Goal of the exercise: When the listing has been read, print it out again in full, word for word.

(Entries provided begins)

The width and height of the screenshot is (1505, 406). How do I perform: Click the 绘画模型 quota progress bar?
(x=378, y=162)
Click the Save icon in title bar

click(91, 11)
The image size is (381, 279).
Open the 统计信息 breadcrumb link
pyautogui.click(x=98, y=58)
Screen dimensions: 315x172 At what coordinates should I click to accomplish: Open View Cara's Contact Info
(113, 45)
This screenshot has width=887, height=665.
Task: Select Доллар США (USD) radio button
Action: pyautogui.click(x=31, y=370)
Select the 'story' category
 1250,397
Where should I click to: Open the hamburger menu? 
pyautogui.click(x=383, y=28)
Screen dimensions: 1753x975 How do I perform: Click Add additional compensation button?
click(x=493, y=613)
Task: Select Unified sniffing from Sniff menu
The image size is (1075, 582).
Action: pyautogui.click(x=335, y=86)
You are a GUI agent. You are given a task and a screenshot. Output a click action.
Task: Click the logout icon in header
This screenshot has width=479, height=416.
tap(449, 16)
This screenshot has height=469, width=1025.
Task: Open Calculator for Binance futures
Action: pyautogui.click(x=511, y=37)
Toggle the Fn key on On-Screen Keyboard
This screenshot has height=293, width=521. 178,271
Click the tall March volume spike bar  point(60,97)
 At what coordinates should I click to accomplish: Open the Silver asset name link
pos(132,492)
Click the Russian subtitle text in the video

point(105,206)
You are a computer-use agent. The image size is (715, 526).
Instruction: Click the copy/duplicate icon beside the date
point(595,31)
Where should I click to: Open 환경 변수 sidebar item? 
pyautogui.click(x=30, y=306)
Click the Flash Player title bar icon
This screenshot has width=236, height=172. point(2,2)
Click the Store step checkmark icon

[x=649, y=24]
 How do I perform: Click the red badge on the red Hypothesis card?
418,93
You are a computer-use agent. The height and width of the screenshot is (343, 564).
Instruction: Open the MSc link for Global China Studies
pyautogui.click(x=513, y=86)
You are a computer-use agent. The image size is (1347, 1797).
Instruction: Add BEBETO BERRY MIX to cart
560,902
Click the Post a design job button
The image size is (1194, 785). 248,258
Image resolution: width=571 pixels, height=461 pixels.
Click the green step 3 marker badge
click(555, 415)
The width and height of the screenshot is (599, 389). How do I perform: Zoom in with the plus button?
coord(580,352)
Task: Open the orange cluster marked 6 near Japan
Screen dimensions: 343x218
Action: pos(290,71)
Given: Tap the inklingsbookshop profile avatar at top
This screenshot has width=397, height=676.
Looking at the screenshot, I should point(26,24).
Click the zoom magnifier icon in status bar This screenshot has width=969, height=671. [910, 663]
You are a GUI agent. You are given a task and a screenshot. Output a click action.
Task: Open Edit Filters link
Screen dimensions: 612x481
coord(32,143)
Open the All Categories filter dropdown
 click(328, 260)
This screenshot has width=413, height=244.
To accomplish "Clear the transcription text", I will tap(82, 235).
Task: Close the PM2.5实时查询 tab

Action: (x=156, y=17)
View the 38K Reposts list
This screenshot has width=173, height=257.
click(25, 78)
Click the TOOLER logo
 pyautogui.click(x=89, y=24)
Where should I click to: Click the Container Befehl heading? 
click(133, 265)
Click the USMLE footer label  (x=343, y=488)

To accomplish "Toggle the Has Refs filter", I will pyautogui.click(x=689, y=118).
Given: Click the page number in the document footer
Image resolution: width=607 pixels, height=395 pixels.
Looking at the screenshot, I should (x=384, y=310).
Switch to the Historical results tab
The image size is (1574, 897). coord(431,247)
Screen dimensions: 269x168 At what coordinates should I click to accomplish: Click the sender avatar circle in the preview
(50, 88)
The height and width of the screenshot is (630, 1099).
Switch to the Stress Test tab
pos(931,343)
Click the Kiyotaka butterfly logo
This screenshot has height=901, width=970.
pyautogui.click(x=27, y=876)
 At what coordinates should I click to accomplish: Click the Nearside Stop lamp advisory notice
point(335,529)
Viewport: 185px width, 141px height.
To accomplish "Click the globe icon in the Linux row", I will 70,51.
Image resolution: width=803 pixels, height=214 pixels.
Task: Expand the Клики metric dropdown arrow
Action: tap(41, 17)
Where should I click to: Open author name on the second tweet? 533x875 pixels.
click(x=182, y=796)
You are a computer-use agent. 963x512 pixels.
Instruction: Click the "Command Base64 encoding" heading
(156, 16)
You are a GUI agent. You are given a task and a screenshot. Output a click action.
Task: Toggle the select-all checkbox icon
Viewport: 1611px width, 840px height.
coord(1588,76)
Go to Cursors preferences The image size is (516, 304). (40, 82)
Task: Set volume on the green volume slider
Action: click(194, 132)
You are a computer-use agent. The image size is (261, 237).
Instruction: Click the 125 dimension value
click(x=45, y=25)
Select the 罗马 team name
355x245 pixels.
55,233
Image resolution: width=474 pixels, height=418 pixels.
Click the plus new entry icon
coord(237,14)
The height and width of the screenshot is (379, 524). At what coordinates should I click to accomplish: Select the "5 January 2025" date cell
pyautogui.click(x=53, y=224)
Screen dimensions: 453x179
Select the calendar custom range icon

(Entries provided ends)

Answer for the task:
The width and height of the screenshot is (1505, 406). How do I perform: Click the 绘画模型 quota progress bar?
(x=378, y=162)
Click the Save icon in title bar

click(91, 11)
The image size is (381, 279).
Open the 统计信息 breadcrumb link
pyautogui.click(x=98, y=58)
Screen dimensions: 315x172 At what coordinates should I click to accomplish: Open View Cara's Contact Info
(113, 45)
This screenshot has width=887, height=665.
Task: Select Доллар США (USD) radio button
Action: pyautogui.click(x=31, y=370)
Select the 'story' category
 1250,397
Where should I click to: Open the hamburger menu? 
pyautogui.click(x=383, y=28)
Screen dimensions: 1753x975 How do I perform: Click Add additional compensation button?
click(x=493, y=613)
Task: Select Unified sniffing from Sniff menu
The image size is (1075, 582).
Action: pyautogui.click(x=335, y=86)
You are a GUI agent. You are given a task and a screenshot. Output a click action.
Task: Click the logout icon in header
This screenshot has width=479, height=416.
tap(449, 16)
This screenshot has height=469, width=1025.
Task: Open Calculator for Binance futures
Action: pyautogui.click(x=511, y=37)
Toggle the Fn key on On-Screen Keyboard
This screenshot has height=293, width=521. 178,271
Click the tall March volume spike bar  point(60,97)
 At what coordinates should I click to accomplish: Open the Silver asset name link
pos(132,492)
Click the Russian subtitle text in the video

point(105,206)
You are a computer-use agent. The image size is (715, 526).
Instruction: Click the copy/duplicate icon beside the date
point(595,31)
Where should I click to: Open 환경 변수 sidebar item? 
pyautogui.click(x=30, y=306)
Click the Flash Player title bar icon
This screenshot has width=236, height=172. point(2,2)
Click the Store step checkmark icon

[x=649, y=24]
 How do I perform: Click the red badge on the red Hypothesis card?
418,93
You are a computer-use agent. The height and width of the screenshot is (343, 564).
Instruction: Open the MSc link for Global China Studies
pyautogui.click(x=513, y=86)
You are a computer-use agent. The image size is (1347, 1797).
Instruction: Add BEBETO BERRY MIX to cart
560,902
Click the Post a design job button
The image size is (1194, 785). 248,258
Image resolution: width=571 pixels, height=461 pixels.
Click the green step 3 marker badge
click(555, 415)
The width and height of the screenshot is (599, 389). How do I perform: Zoom in with the plus button?
coord(580,352)
Task: Open the orange cluster marked 6 near Japan
Screen dimensions: 343x218
Action: pos(290,71)
Given: Tap the inklingsbookshop profile avatar at top
This screenshot has width=397, height=676.
Looking at the screenshot, I should point(26,24).
Click the zoom magnifier icon in status bar This screenshot has width=969, height=671. [910, 663]
You are a GUI agent. You are given a task and a screenshot. Output a click action.
Task: Open Edit Filters link
Screen dimensions: 612x481
coord(32,143)
Open the All Categories filter dropdown
 click(328, 260)
This screenshot has width=413, height=244.
To accomplish "Clear the transcription text", I will tap(82, 235).
Task: Close the PM2.5实时查询 tab

Action: (x=156, y=17)
View the 38K Reposts list
This screenshot has width=173, height=257.
click(25, 78)
Click the TOOLER logo
 pyautogui.click(x=89, y=24)
Where should I click to: Click the Container Befehl heading? 
click(133, 265)
Click the USMLE footer label  (x=343, y=488)

To accomplish "Toggle the Has Refs filter", I will pyautogui.click(x=689, y=118).
Given: Click the page number in the document footer
Image resolution: width=607 pixels, height=395 pixels.
Looking at the screenshot, I should (x=384, y=310).
Switch to the Historical results tab
The image size is (1574, 897). coord(431,247)
Screen dimensions: 269x168 At what coordinates should I click to accomplish: Click the sender avatar circle in the preview
(50, 88)
The height and width of the screenshot is (630, 1099).
Switch to the Stress Test tab
pos(931,343)
Click the Kiyotaka butterfly logo
This screenshot has height=901, width=970.
pyautogui.click(x=27, y=876)
 At what coordinates should I click to accomplish: Click the Nearside Stop lamp advisory notice
point(335,529)
Viewport: 185px width, 141px height.
To accomplish "Click the globe icon in the Linux row", I will 70,51.
Image resolution: width=803 pixels, height=214 pixels.
Task: Expand the Клики metric dropdown arrow
Action: tap(41, 17)
Where should I click to: Open author name on the second tweet? 533x875 pixels.
click(x=182, y=796)
You are a computer-use agent. 963x512 pixels.
Instruction: Click the "Command Base64 encoding" heading
(156, 16)
You are a GUI agent. You are given a task and a screenshot. Output a click action.
Task: Toggle the select-all checkbox icon
Viewport: 1611px width, 840px height.
coord(1588,76)
Go to Cursors preferences The image size is (516, 304). (40, 82)
Task: Set volume on the green volume slider
Action: click(194, 132)
You are a computer-use agent. The image size is (261, 237).
Instruction: Click the 125 dimension value
click(x=45, y=25)
Select the 罗马 team name
355x245 pixels.
55,233
Image resolution: width=474 pixels, height=418 pixels.
Click the plus new entry icon
coord(237,14)
The height and width of the screenshot is (379, 524). At what coordinates should I click to accomplish: Select the "5 January 2025" date cell
pyautogui.click(x=53, y=224)
Screen dimensions: 453x179
Select the calendar custom range icon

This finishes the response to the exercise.